→ Directions
Which years appear in the text about the Green Knowe novels? List every one.

** START Selected text **

Green Knowe is a series of six children's novels written by Lucy M. Boston, illustrated by her son Peter Boston, and published from 1954 to 1976. It features a very old house, Green Knowe, based on Boston's home at the time, The Manor in Hemingford Grey, Huntingdonshire, England. In the novels she brings to life the people she imagines might have lived there.

For the fourth book in the series, A Stranger at Green Knowe (1961), Boston won the annual Carnegie Medal, recognising the year's best children's book by a British subject. She was a commended runner up for both the first and second books.

Some of the stories feature Tolly and his great-grandmother Mrs. Oldknow. Green Knowe is inhabited by the spirits of people who lived there in ages past, and more than one of the spirits Tolly knows as children later grow into adults. Other supernatural entities in the series include the children's dog, Orlando; a demonic tree-spirit, Green Noah (manifesting as a large tree on the grounds of the manor house); and an animated statue of St. Christopher.

** END Selected text **
** START Data section **

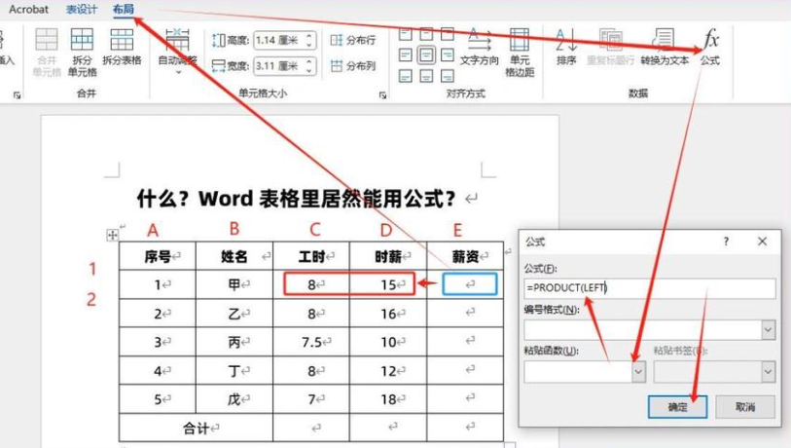Click in the 公式 formula text field
This screenshot has width=791, height=448.
click(649, 288)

** END Data section **

→ Finished task
1954, 1976, 1961